Goals
a) According to the article on land-grabbing accusations in Andhra Pradesh, how large is the house N. Kiran Kumar Reddy owns in the Sri Venkateswara Housing Colony?
b) From the article on land-grabbing accusations in Andhra Pradesh, quote the passage that begins at the words "Y.S.R Mafia Raj" and stops after "around his house.".
c) Write the next part of the article on land-grabbing accusations in Andhra Pradesh, starting after its last sentence.

Y.S.R Mafia Raj goes on Land grabbing spree in Andhra Pradesh
Known for aggressively going after the Telugu Desam for questionable land deals, Andhra Pradesh Congress chief whip is caught doing the same
B. Sujata
Hyderabad
Congress troubleshooter and chief whip in the Andhra Pradesh Assembly, N. Kiran Kumar Reddy, is in the dock over land-grabbing. Known for always hitting back at critics of the government, Reddy put the Telugu Desam on the defensive in the last Assembly session over sale of land and encroachments.
Ironically, the Congress mla from the Vayalapadu Assembly seat in Chittoor district now stands accused of similar wrongdoing. Reddy, who owns a house measuring 600 square yards (plot no. 236-A) in the Sri Venkateswara Housing Colony in Jubilee Hills for mlas, is accused of cornering another 835 square yards of land around his house.

Information given
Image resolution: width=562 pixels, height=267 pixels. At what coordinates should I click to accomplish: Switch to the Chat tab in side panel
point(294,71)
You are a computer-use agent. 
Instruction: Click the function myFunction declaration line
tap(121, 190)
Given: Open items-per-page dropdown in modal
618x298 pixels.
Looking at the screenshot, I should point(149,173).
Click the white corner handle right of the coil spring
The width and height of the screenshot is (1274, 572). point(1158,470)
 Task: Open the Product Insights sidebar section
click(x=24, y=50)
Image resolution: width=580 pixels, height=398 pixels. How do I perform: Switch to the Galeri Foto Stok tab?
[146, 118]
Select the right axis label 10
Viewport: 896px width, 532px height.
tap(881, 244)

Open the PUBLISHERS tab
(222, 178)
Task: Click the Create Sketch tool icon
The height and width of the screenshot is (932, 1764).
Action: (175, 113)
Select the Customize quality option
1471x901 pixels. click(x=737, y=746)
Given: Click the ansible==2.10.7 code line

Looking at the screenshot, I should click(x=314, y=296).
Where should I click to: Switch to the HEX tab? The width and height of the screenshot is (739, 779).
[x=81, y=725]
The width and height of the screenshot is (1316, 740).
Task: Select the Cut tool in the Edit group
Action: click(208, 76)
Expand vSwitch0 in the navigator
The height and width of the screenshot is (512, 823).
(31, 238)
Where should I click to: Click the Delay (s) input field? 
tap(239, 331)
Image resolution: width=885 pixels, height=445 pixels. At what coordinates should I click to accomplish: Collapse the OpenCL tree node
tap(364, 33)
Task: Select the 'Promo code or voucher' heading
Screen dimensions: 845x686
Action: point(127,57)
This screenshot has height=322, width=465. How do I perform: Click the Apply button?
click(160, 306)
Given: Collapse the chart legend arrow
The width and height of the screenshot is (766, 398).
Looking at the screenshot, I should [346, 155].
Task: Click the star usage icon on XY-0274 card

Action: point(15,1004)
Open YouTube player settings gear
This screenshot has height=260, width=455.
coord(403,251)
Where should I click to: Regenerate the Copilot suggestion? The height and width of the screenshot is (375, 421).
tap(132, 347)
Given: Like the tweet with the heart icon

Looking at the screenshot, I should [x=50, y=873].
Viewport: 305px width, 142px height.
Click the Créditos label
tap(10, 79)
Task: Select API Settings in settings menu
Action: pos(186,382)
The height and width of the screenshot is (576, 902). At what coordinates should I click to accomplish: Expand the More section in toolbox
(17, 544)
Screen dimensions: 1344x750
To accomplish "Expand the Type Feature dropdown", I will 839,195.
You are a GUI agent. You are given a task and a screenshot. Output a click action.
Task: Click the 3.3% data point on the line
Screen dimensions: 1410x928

Expected responses
a) 600 square yards (plot no. 236-A).

b)
Y.S.R Mafia Raj goes on Land grabbing spree in Andhra Pradesh
Known for aggressively going after the Telugu Desam for questionable land deals, Andhra Pradesh Congress chief whip is caught doing the same
B. Sujata
Hyderabad
Congress troubleshooter and chief whip in the Andhra Pradesh Assembly, N. Kiran Kumar Reddy, is in the dock over land-grabbing. Known for always hitting back at critics of the government, Reddy put the Telugu Desam on the defensive in the last Assembly session over sale of land and encroachments.
Ironically, the Congress mla from the Vayalapadu Assembly seat in Chittoor district now stands accused of similar wrongdoing. Reddy, who owns a house measuring 600 square yards (plot no. 236-A) in the Sri Venkateswara Housing Colony in Jubilee Hills for mlas, is accused of cornering another 835 square yards of land around his house.

c)
Reddy is a onetime Ranji cricketer and son of former Congress minister N. Amarnath Reddy. He bought the Jubilee Hills plot from former legislator MM Ratnam and built a house on it. There was a huge rock in the middle of an inside lane adjoining his house and the municipality blocked the lane. According to Reddy, after consulting the housing society officials, he constructed a huge compound wall, which included the extra land in the corner that had been blocked off.
After his encroachment came to light, Reddy’s defended himself by saying he had done everything with the housing society’s approval. “I have deposited an amount of Rs 3,76,200 with the society towards the additional area occupied by me” he said. Reddy also pointed out that he was not the first to corner additional land in Jubilee Hills. He claimed that more than 62 sitting mlas and former legislators had taken over the vacant public land adjacent to their plots in the recent past.
However officials of the Sri Venkateswara Housing Colony contradict Reddy’s claims. K. Prabhakar Reddy, a member of the executive committee of the Sri Venkateswara Housing Cooperative Society said, “Sri Kiran Kumar Reddy has constructed a wall illegally without any authority or any approval from the society. The society has no authority to give additional land, that too vacant land in the society premises to any one. It has to be approved by the Housing ministry.” Reddy admitted that nearly 90 percent of the 500 plot owners in the society had encroached upon vacant government land around their plots.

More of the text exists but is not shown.